Pati pala asin ini-import. Every Metro Manilan knows of course that the salt beds of Paranaque and Las Pinas have since been converted into residential and commercial land.
But wait, some economic managers also want “unli” importation of sugar, because the fields of Negros, Bukidnon, Batangas and Tarlac produce high-priced cane sugar, which impacts on the cost of producing manufactured or processed food products.
Mas mura ang imported, whether rice, salt, sugar or about everything else.
But see how the legislators immediately balk when it comes to sugar. They found it easy to react to food inflation by allowing unlimited imports of rice, but when it comes to sugar, not that fast. Their families don’t plant palay, my good friend Marlen Ronquillo, columnist for the Manila Times, would likely write, but many of our legislators are sugar barons. See the difference?

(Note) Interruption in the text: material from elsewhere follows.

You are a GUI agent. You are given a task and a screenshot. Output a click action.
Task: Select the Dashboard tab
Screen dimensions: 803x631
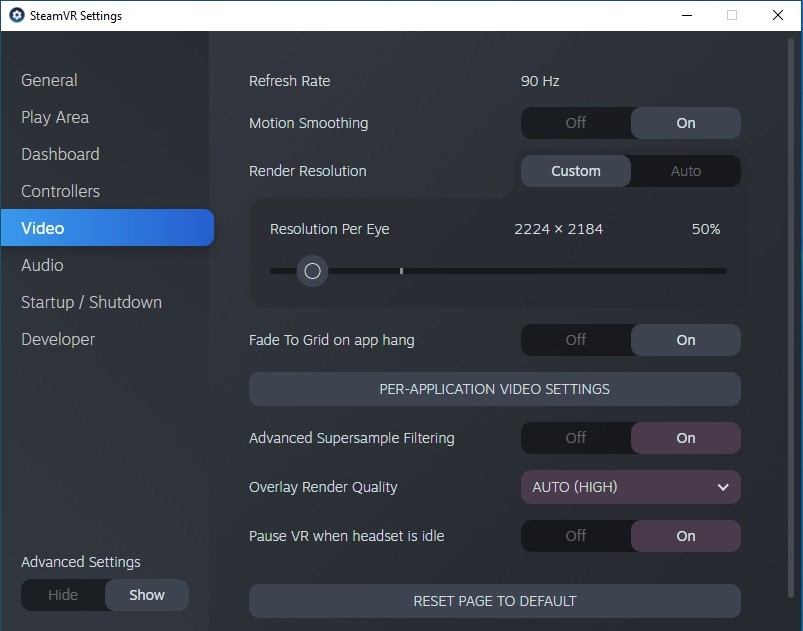(60, 154)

My comprovincianos from southern Laguna, or Quezon, Bicol and all over the Visayas and Mindanao decry the ever-declining price of copra. And coconut farmers are among the poorest of the countryside poor.
But why, oh why, has the price of cooking oil (now mostly from oil palm) not gone down?
Ah!, the mysteries of the price of staple commodities, which would take an entire book, or a semester of Agricultural Economics, a chapter in Macroeconomics, which I now recall having taught the current Executive Secretary and the newly-proclaimed Chief Justice.
Isn’t the future of our food staples a terrifying matter to contemplate?
Whoever takes over after Duterte must have the toughness of a Thor, the heart of a Pope Francis, and the mind of a Lee Kuan Yew. Believe me.
It’s not going to be a walk in the park, as it has not been for our exhausted President.
And we’re only talking basic staples, not traffic, not drugs, not corruption yet.
Whichever, the metrics for leadership must still be the fundamental: Character, compassion, competence.